A Second Opinion Healthcare Podcast | Best of Medicine Episode

Best of Medicine

Dr. Kavita Patel reviews her favorite discussions from season one of A Second Opinion, focused on medicine and clinicians.

Welcome to A Second Opinion podcast where we are rethinking American health. I’m your guest host, Dr. Kavita Patel. Now you might be surprised to hear a new voice this week, but like you, I’ve been following Senator Frist podcast throughout the entirety of the first season and I have really enjoyed reacquainting myself with colleagues and learning new perspectives from leaders on the cutting edge of healthcare policy, medicine and innovation.
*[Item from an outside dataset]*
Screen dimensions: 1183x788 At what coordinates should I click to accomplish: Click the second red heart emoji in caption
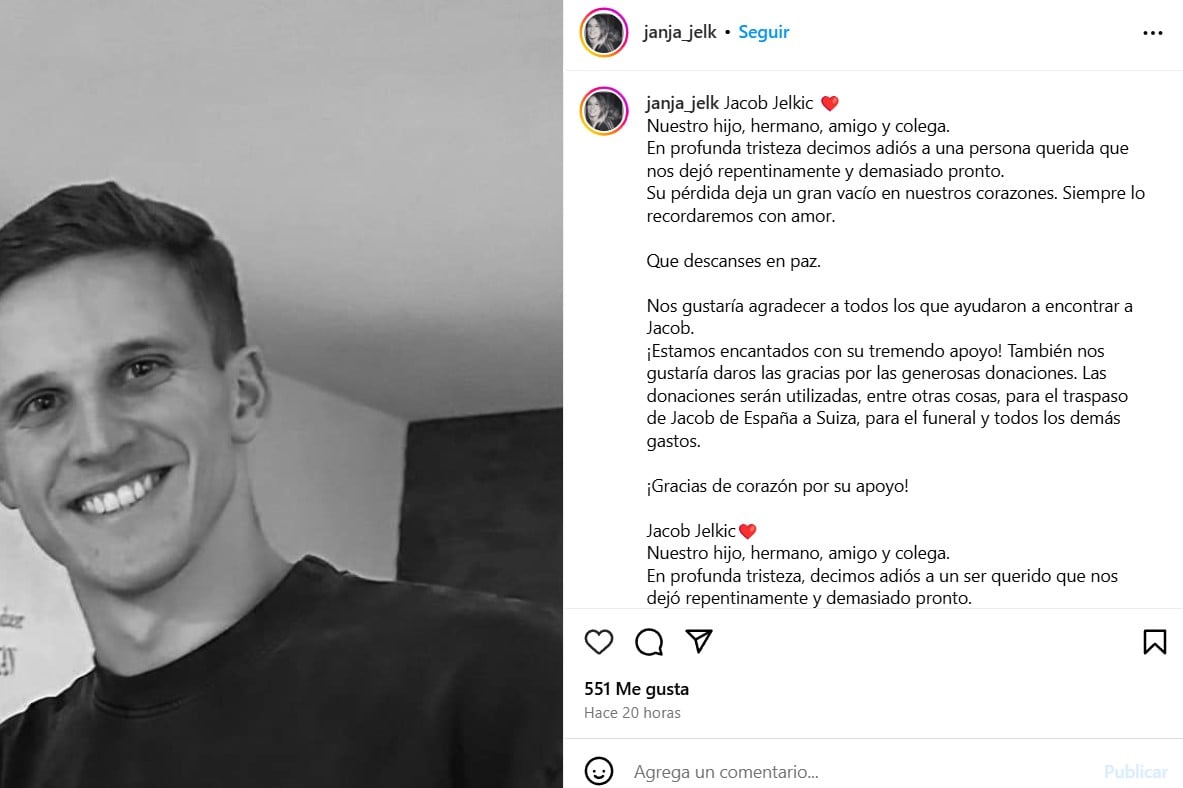[747, 531]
A little bit about myself, I’m a nonresident fellow at the Brookings Institution, and an advisor to the bipartisan policy center. I’m also a practicing primary care internist in Washington D.C. and previously served in the Obama administration as the director of policy for the Office of intergovernmental Affairs and Public Engagement in the White House. I live in Washington D.C. and know for a fact that this podcast is a source of conversation amongst my peers.

I’m also proud to be a long-time friend, mentee and colleague of Senator Frist. So I am very excited that he invited me to participate with him on the podcast. As I was listening to the first season, I made some notes on some of the most important insights that I learned from the senator’s interviews with his guests. From there I created a compilation of what I perceive to be some of the more standout moments.

This episode centers around the rapidly evolving world of medicine, specifically as it pertains to care delivery at institutional and personal levels. First one is Dr. Toby Cosgrove, who is an acclaimed cardiothoracic surgeon by training. But later in his career took on the daunting challenge of running the Cleveland Clinic, one of our nation’s preeminent centers of healthcare. His leadership as president and CEO ushered in the most successful years in Cleveland Clinic history. Now he is taking on a new challenge as executive advisor to the Google Cloud Healthcare and Life Sciences team. Listen, as Dr. Cosgrove explains some factors that have led to a huge rise in doctor burnout in the 21st century.

Toby Cosgrove:             I think first of all, the loss of autonomy. Doctors used to be able to practice all by themselves and now in order to achieve what they need to achieve, they have to be dependent upon a lot of other people. I think the second thing was the Affordable Care Act, which began to put quality metrics in. Doctors were not used to being measured around their quality or their outputs or results, and that was a shock for them.

Toby Cosgrove:             Third factor I think is clearly the electronic medical record and they’ve been now in turned into typists and they have a tremendous number of things that they had to fill out. They don’t like that. I don’t blame them and patients don’t like it. And the fourth thing is the explosion in knowledge and just huge amounts of knowledge that they’re expected to get their heads around. Just as far as doctors are concerned, there are now 5,300 medical journals putting out 800,000 articles a year. Nobody can keep up with all of that.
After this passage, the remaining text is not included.